Mais tarde, diria: «Vi os juízes retirarem da pista um corredor, mas continuei convencido de que tinha ganho, tal a distância a que deixara os meus adversários mais directos».
Quem era arrastado para fora da pista com tamanha sem cerimónia era Norbert Sudhaus, 16 anos, estudante._Mas, antes que lhe deitassem a mão, ainda celebrou durante trezentos metros a sua tão incrível como histórica vitória.
Lá está: «Um descaramento divino!».
E um fantástico sentido de humor.
De calções e camisola de alças com as cores da Alemanha, nessa altura Ocidental, saltou de um arbusto e disparou para o estádio. Com o tal descaramento divino roubou a festa de_Shorter e deixou o público em delírio. Infiltrou-se na maratona como se entrasse à surrelfa num casamento de desconhecidos.
Alegre, saboreou os aplausos enquanto o deixaram os bisonhos juízes sem qualquer sentido de humor. Há gente que leva maratonas demasiado a sério. E a vida também.
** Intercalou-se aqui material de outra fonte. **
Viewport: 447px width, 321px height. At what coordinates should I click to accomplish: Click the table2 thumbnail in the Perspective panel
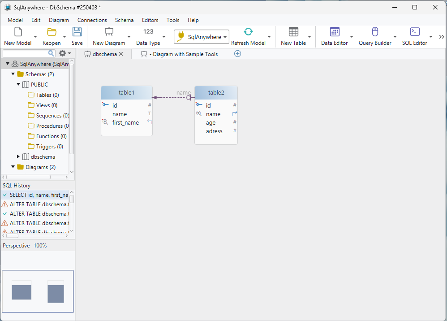pos(56,291)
Fresco, descansado, cheio de vigor, Norbert Südhaus não parecia ter acabado de correr 41 quilómetros e 795 metros. Não parecia e não tinha. Fez a sua festa, acenando reconhecido e gabarola, disfrutando daquele momento único que deveria ter sido de Frank Shorter.
Para Frank Shorter, houve frieza. O povo já tinha tido um vencedor, não queria outro. Além disso Südhaus era mais simpático e não usava bigode.
Nunca até hoje encontrei, fosse em que lado fosse, uma explicação para a tropelia de_Norbert Sudhaus. Por isso, prefiro pensar que o fez apenas por descaramento, neste caso verdadeiramente divino.
Frank Charles Shorter ouviu até assobios. As pessoas queriam a vitória de Norbert Sudhaus. Eu que vi a pantomima pela televisão também preferi a vitória de Sudhaus. Afinal já estava farto de ver Frank Shorter a correr e, quatro anos depois, vi-o outra vez quando ganhou a medalha de prata na maratona de Montereal. O que nunca tinha visto era um rapazola ganhar a maratona sem a ter corrido. Deixou as chatices dos 42 quilómetros e 195 metros para os outros e limitou-se aos metros mais importantes: os últimos.
Não sei, nem quero saber, se alguma vez Sudhaus correu uma maratona. Sei que ganhou uma e chega-me. Em todo o mundo, milhões de espetadores viram-no chegar em primeiro e ser aplaudido como tal. Fez a festa. Frank Shorter teve direito a uma festa requentada. Uma festa que já não era original. Nunca mais foi campeão olímpico e ficou sem saber bem como era sê-lo. Norbet Sudhaus antecipou-se-lhe de braços no ar até que os juízes trombudos e mazombos lhe caçaram a alegria. Dele e do público.